_EXERCISE_
Gather every line in the listing below that contains the word "Choose", copying each one unchanged.
════════════════
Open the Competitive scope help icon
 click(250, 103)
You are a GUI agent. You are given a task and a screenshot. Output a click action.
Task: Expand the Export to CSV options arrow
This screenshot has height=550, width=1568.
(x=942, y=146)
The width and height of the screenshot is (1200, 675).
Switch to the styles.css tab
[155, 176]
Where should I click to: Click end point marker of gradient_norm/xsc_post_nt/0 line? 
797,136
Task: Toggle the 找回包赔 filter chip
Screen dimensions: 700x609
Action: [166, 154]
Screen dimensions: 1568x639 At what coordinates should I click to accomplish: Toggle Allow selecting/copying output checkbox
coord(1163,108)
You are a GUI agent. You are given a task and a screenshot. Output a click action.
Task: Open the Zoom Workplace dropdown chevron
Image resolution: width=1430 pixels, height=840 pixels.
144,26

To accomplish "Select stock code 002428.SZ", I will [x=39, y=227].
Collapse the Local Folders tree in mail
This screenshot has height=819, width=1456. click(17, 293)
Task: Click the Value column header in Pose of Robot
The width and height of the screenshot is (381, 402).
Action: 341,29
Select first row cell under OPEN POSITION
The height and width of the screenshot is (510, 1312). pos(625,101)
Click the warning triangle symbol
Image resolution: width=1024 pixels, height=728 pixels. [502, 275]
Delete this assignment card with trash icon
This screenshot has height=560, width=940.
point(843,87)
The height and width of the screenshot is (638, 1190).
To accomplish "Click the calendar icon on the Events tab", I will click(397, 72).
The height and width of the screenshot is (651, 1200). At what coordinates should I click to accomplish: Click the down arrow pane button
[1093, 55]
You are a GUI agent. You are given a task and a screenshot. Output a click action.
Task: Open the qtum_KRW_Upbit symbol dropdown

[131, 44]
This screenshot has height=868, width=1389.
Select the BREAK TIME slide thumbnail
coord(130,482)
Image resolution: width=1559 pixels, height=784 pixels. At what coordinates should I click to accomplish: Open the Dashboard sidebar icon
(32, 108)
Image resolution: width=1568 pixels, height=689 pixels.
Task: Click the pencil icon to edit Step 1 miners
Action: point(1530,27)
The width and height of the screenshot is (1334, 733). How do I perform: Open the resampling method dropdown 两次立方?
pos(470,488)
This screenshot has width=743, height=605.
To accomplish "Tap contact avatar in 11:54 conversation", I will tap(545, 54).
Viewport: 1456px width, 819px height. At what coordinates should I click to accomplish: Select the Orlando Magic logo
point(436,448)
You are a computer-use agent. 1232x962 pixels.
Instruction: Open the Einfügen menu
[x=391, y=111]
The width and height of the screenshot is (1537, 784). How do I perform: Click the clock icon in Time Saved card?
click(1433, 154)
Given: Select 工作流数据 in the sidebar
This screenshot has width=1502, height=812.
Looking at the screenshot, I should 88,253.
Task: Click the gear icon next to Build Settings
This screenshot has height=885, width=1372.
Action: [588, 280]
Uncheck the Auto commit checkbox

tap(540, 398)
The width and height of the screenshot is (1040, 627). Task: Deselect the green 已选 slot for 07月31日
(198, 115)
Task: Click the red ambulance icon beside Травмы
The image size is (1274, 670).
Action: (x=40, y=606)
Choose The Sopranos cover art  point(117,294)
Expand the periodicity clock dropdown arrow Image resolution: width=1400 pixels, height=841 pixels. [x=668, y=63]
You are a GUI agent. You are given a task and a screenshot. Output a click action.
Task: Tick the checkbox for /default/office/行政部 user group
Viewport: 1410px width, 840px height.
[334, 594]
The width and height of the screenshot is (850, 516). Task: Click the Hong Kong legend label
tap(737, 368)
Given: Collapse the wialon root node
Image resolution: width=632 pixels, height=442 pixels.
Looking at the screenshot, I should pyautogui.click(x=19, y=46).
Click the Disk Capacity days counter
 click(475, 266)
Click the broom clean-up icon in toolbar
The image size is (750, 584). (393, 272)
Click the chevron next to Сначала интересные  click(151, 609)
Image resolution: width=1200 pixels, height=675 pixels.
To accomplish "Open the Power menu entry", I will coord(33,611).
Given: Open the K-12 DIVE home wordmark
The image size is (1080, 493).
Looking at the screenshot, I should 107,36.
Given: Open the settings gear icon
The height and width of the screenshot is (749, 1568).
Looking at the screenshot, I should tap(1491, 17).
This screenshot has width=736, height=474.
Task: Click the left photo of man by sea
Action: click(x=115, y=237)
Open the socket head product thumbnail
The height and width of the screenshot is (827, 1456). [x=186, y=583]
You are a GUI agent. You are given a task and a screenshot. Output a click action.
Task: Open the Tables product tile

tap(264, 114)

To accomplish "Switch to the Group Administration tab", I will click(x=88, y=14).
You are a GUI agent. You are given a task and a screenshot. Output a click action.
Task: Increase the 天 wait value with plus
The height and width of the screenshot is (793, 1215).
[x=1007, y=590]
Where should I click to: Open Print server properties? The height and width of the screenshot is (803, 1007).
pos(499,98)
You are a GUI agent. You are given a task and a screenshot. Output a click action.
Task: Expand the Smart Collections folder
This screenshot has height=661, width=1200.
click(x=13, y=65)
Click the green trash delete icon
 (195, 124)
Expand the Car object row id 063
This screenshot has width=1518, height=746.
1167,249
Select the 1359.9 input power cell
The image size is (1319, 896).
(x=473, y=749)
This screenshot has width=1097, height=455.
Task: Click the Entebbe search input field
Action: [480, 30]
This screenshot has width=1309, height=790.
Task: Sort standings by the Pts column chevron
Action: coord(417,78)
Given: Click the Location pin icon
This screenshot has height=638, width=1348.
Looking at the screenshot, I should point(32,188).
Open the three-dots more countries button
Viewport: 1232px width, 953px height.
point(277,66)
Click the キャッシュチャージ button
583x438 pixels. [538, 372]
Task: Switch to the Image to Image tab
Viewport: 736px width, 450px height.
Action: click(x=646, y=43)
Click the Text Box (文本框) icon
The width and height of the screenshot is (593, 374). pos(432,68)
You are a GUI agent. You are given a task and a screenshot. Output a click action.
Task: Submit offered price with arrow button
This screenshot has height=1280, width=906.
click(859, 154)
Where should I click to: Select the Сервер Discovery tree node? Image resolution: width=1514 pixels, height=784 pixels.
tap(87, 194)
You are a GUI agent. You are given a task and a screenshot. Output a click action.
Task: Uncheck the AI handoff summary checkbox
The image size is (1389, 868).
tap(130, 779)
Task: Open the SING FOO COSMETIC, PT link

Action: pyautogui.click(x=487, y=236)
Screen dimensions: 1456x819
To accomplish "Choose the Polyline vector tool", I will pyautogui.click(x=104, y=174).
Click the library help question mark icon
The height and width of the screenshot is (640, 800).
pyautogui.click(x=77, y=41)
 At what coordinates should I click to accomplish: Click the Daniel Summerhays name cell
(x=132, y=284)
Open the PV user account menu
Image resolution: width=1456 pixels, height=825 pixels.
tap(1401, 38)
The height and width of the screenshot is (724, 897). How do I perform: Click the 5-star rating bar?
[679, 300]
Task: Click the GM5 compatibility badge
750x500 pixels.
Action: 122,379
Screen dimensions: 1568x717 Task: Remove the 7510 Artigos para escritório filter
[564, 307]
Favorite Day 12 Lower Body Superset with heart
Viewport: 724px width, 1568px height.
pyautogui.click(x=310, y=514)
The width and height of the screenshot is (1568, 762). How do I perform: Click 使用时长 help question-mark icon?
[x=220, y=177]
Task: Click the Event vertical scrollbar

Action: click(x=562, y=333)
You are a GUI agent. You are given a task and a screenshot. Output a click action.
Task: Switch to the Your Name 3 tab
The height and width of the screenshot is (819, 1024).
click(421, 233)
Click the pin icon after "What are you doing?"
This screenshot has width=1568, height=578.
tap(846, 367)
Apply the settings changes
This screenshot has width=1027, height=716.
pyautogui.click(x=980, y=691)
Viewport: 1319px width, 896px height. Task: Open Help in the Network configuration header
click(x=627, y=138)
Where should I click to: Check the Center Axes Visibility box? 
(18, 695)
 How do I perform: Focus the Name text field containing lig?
════════════════
_OUTPUT_
Choose The Sopranos cover art  point(117,294)
To accomplish "Choose the Polyline vector tool", I will pyautogui.click(x=104, y=174).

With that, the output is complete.